Bulgaria’s nuclear referendum fiasco: We could have used the money better, PM Borissov says

In the first hours after polls closed in Bulgaria’s national referendum on the future of nuclear energy in the country, the “no” camp claimed victory with the same enthusiasm as did the “yes” camp – but more than a few voices also pointed to the expense and waste of effort in an exercise that threatened to fail to produce a decisive result.

Two hours after polls closed, it was clear that voter turnout had been low but it was not clear whether it had cleared the 20 per cent threshold for continuing the agony within the walls of Parliament.

Prime Minister Boiko Borissov said, after polls closed, that the poor voter turnout was no surprise.

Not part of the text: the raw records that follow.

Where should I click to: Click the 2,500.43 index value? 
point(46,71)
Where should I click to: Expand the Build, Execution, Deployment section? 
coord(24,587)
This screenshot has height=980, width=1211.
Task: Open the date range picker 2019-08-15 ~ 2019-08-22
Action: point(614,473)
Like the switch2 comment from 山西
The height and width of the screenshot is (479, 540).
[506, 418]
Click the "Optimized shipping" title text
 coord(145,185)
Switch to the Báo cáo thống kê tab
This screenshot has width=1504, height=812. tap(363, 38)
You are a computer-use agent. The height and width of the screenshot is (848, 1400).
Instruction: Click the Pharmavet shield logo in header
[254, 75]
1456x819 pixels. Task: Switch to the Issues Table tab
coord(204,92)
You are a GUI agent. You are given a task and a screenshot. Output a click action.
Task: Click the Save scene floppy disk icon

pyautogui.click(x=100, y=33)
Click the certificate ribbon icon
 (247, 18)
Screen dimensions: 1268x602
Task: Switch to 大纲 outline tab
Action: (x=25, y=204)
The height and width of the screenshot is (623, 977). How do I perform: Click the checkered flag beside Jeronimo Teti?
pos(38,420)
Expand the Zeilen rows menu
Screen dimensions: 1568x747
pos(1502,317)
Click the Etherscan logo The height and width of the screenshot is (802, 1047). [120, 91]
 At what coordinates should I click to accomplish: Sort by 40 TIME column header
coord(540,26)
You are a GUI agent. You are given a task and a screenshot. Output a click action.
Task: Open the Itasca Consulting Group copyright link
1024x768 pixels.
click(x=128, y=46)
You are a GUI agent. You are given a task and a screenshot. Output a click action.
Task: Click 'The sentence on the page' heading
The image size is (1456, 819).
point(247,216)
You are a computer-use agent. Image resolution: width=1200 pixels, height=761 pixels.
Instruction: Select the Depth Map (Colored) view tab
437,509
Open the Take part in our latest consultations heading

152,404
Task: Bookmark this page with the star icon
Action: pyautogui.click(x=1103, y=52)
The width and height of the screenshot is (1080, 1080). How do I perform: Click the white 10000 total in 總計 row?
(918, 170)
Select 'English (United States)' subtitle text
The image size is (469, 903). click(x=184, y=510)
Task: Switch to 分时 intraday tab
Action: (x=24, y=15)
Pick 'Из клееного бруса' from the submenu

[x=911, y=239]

He said that voter turnout had been lowest in the cities that were the cleanest. “It was a pointless exercise,” Borissov said of the referendum that his party had voted into being after the initiative for a referendum on the stalled Belene project was driven by the opposition socialist party.

Borissov, who in early January called on his party to vote no, said that the money spent on organising the referendum could have been spent on something more meaningful.

Separately, he said that it had been very nice to have a referendum but there were many other more worthwhile topics on which a referendum had been held.

Yane Yanev, leader of the miniscule Order Law and Justice Party, who took the boycott route (some in the no movement opted for not voting at all in the hope of scuppering the referendum through lack of votes) described the January 27 2013 referendum as a “fiasco”.

According to Yanev, “this is the beginning of the final collapse of the Bulgarian Socialist Party”. He said that if the votes of the opposition Movement for Rights and Freedoms were taken away, along with those of ultra-nationalists Ataka and other nationalist parties that voted yes, the BSP would be left with fewer votes than they gathered in previous parliamentary elections.

On the issue of cost, Finance Minister and Simeon Dyankov, said on January 27 that the real cost of the referendum would come in at closer to 20 million to 25 million leva, rather than the 14 million leva (about seven million euro) initially approved by the Cabinet.

This was because of the cost of paying for heating at schools, given that most polling stations were at schools.

Dyankov called on socialist leader Sergei Stanishev to resign given that the BSP-driven referendum had been a failure.

Martin Dimitrov, co-leader of the Blue Coalition – who had campaigned against a yes vote – said that it was clear that people had rejected the Belene nuclear power station project. Eighty per cent of those eligible to vote had failed to cast a ballot. Non-participation was a form of rejection, Dimitrov said.

He called on parties, should the matter reach Parliament, also to reject Belene.

Maria Cappon, leader of a minority party that has no seats in Parliament but that registered as a “no” vote committee in the referendum, said that the low turnout showed that people clearly rejected the “fraud” that was the referendum.

Addressing a news conference by ruling party GERB, the deputy leader of the party, Interior Minister and Deputy Prime Minister Tsvetan Tsvetanov said that “every Bulgarian citizen had lost” in the referendum because of the 20 million leva spent on it.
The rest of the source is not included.